1. Matching application architecture with business development and operation and maintenance capabilities

In industry conferences and documentation blogs, we often see various excellent solutions, but if we directly copy them to our own business, we often hit a wall. Because these technical solutions are incubated in specific business scenarios, different business forms, different business scales, and different business development stages will affect the implementation of the technology.

On the other hand, applications need to be maintained by people, and a suitable platform needs to be built to assist in the management of the application life cycle, which requires matching operation and maintenance capabilities. Backward operation and maintenance capabilities will reduce productivity and give competitors the opportunity to take advantage of; too far ahead of the low input-output ratio of operation and maintenance capabilities, easy to drag down the company.

We don’t need to create a microblog for the flow of tens of thousands of QPS and deal with all kinds of hot traffic; nor do we need to recruit a group of cattle to consume capital flow in order to chase new technical hotspots.

The application architecture is matched with the business development and operation and maintenance capabilities. The forward development of business, making money, more users and more demands will lead to the upgrade of architecture; the upgrade of architecture can better serve the users and achieve more users. This is a dynamic and mutually reinforcing process, which also drives the flow of technical staff to find the right position in the market.

2. Upfront, Kubernetes under multiple regions

Upfront, Kubernetes under multiple regions

As shown above, in the early stages of business development, we can deploy applications in areas where customers gather to provide services close to each other.

Each Location can provide independent and complete external services, and the Location can be interconnected with the public network to establish a tunnel for control flow transmission. The control flow here is not just limited to command classes, but can also be user metadata, etc., but should not transmit user-generated data, such as uploaded images, documents, etc.
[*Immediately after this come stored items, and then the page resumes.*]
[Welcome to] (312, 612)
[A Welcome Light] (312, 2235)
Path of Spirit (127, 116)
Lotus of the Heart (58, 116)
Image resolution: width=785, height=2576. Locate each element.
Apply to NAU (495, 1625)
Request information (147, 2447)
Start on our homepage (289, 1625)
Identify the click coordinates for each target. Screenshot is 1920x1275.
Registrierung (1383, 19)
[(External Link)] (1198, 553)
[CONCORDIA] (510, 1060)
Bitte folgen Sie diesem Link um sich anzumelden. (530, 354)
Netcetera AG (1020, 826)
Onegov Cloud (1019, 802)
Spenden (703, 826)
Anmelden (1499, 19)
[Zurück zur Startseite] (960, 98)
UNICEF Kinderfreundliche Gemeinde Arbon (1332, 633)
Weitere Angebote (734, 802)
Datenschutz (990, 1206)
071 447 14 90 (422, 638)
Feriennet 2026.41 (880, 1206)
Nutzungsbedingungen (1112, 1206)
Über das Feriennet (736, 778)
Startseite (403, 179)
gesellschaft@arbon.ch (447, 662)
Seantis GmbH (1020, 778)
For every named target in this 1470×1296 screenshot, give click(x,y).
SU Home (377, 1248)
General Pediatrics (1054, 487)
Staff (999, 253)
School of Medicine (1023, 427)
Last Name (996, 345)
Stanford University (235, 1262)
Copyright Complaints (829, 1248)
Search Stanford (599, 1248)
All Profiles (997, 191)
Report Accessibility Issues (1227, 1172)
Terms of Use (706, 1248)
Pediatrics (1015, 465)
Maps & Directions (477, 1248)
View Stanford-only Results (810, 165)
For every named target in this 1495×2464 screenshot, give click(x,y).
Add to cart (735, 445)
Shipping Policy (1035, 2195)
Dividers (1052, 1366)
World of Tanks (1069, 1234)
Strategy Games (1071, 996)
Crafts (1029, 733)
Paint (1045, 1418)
Due to business isolation, many Kubernetes will be deployed in each Location. the fewer nodes in a single Kubernetes, the easier it is to maintain, the smaller the blast radius, and the more manageable the risk.

But this also means that we will have a lot of clusters, and managing and maintaining these clusters will require human investment. At the same time, cluster version differences can make development adaptation more difficult, affect application technology selection, and weaken the value of accumulated O&M experience.

3. mid-term, Kubernetes under multiple zones

mid-term, Kubernetes under multiple zones

As shown above, when the business has a certain scale, we can merge clusters.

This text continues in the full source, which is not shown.